Sam Hall sounds normal enough speaking on the phone as he heads to a top tier Melbourne law firm, where he works as a paralegal.
He lists his achievements like they’re everyday successes of an ordinary legal mind.
But while Deakin Law School (DLS) student Sam is keen to normalise his efforts, he has achieved a great deal in a short period of time.
The good news is, he believes others can do the same.
Last year Sam, was a member of the winning team from DLS at the Vis Moot competition held in Vienna.
Revolving around developing and presenting cases of commercial law in a moot court scenario with the aim of reaching resolution through arbitration, this contest attracts some of the best legal brains and presenters from law schools around the world.
Winning the competition tends to propel people into the legal professional stratosphere, and Sam is grateful for the kudos.
‘The moot win is something intriguing on the CV, a real talking point.’
But beyond this it has also given him a personal edge in job interviews, signifying the real worth of the win in Vienna, and has opened doors he never thought possible.
Sam has already completed three seasonal clerkships in commercial law at some of Australia's top legal firms, and has been so inundated with job offers that he has been obliged to stretch his degree by two years.
It wasn't always so smooth for Sam. Employers weren't knocking on his door with job offers.
‘It took until my third year to get any legal experience or networking,’ he recalls.
It’s the notion of success being 90 per cent perspiration and 10 per cent inspiration that perfectly embodies Sam's initial experience.
‘Hard work and perseverance are the passwords to getting roles in law firms.
‘Students need to keep trying.’
The key, he says, is knowing an opportunity when you see one and acting on it.
Don't be afraid. Take every opportunity that comes to you.’
Based on his experience at Deakin, Sam can’t stress enough the importance of getting to know academic staff.
‘Some students can be a bit intimidated to approach their lecturers and so on, but it really helps to develop these relationships. Some have become referees for me in job applications.’
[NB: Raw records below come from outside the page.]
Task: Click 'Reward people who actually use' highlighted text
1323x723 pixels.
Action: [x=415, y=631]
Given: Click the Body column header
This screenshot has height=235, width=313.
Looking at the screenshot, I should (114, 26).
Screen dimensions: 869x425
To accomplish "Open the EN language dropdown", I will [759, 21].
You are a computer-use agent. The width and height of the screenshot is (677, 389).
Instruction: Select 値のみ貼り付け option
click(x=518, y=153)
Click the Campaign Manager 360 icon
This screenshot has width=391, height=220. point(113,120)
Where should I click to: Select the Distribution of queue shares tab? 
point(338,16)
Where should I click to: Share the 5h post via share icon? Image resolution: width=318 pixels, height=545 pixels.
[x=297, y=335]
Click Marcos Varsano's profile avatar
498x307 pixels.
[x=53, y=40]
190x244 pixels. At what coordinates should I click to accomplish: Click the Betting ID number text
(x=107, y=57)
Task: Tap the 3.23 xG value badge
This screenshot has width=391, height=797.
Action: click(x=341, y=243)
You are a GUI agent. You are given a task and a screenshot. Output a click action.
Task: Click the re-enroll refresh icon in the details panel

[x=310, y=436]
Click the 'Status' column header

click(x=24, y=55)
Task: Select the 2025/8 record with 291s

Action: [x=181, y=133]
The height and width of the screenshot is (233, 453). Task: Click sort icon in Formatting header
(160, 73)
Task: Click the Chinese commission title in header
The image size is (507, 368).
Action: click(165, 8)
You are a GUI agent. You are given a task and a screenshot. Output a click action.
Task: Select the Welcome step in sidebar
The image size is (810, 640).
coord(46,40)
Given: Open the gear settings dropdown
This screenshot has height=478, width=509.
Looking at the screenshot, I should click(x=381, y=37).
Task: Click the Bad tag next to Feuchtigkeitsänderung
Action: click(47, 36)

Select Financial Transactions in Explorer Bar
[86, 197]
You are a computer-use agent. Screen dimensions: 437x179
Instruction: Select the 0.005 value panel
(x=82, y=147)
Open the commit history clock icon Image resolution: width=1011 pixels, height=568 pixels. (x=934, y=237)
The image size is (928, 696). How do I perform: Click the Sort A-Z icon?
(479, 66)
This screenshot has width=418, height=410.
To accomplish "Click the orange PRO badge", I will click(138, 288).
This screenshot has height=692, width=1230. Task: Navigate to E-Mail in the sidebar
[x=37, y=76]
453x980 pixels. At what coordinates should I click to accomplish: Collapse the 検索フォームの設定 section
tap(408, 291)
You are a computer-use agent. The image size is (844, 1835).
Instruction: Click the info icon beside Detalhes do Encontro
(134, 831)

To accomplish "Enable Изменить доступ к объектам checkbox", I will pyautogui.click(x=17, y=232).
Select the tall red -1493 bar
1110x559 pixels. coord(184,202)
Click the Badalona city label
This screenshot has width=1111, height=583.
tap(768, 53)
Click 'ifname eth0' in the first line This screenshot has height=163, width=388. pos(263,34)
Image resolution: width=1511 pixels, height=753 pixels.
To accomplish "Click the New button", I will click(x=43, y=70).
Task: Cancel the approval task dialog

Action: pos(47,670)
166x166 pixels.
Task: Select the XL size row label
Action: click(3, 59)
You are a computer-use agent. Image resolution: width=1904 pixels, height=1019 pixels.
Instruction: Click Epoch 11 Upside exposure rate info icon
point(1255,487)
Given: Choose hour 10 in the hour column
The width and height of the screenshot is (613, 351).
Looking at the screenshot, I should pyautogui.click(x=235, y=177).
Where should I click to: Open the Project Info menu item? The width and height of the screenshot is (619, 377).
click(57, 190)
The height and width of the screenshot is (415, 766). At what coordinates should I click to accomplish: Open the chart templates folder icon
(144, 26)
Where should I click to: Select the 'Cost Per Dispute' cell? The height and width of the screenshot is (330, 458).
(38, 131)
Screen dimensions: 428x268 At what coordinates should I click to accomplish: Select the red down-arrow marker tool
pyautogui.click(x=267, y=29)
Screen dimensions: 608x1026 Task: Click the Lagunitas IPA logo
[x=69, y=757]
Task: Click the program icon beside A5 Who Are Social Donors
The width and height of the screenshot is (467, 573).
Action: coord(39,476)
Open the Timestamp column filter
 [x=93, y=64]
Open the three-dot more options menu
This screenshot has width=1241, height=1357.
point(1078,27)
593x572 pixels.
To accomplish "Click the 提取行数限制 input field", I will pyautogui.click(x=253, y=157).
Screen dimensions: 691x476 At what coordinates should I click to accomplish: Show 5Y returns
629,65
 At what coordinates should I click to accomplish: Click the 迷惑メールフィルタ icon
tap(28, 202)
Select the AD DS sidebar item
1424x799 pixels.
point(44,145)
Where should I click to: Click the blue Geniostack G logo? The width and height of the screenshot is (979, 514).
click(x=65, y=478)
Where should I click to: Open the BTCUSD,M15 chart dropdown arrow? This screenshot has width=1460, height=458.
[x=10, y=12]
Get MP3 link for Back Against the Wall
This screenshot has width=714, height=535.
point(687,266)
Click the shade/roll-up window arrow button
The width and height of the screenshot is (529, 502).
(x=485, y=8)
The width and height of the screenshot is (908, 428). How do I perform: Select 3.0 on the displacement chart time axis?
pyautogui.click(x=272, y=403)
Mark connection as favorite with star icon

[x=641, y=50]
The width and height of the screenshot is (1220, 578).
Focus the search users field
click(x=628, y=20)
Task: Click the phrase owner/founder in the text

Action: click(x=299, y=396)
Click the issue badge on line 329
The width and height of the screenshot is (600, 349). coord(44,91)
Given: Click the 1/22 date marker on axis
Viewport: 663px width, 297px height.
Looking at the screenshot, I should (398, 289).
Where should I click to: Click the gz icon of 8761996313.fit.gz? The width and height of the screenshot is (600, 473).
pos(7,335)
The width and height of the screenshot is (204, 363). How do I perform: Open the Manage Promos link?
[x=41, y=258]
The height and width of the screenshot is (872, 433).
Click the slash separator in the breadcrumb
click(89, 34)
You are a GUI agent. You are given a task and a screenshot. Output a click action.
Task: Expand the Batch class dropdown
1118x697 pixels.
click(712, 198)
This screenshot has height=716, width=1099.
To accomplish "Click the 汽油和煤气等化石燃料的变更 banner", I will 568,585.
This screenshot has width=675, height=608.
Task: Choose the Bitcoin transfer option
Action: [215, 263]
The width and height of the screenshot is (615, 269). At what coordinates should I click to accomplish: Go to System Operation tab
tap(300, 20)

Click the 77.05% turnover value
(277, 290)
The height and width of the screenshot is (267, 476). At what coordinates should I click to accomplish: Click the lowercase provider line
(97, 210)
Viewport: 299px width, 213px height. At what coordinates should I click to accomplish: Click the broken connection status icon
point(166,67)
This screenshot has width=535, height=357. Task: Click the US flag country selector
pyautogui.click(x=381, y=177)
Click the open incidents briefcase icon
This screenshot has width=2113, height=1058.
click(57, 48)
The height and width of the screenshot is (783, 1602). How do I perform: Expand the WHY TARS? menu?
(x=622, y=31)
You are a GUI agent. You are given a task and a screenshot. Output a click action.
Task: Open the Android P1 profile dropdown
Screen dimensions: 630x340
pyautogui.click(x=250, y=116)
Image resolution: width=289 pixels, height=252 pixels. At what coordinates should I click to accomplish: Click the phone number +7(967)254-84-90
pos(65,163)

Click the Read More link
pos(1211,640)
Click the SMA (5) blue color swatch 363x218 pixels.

Studying law isn’t always about becoming a lawyer. The study lets students explore numerous life trajectories taking them in directions they might never have considered.
‘There are different opportunities out there. Even if you don't want to be a lawyer, the skill sets are transferable.
‘What opens doors is being able to think critically, to think effectively.’
Strengths, says Sam, that apply pretty much anywhere professionally. It's all about taking the opportunity.
For Sam, capitalising on what comes his way has already set him on a path to being a leading commercial law litigator and practitioner.
His hard work, willingness and determination appear likely to open many more doors in a bright future, starting with a recent graduate offer from a global law firm, with whom Sam will commence his commercial law career in early 2016.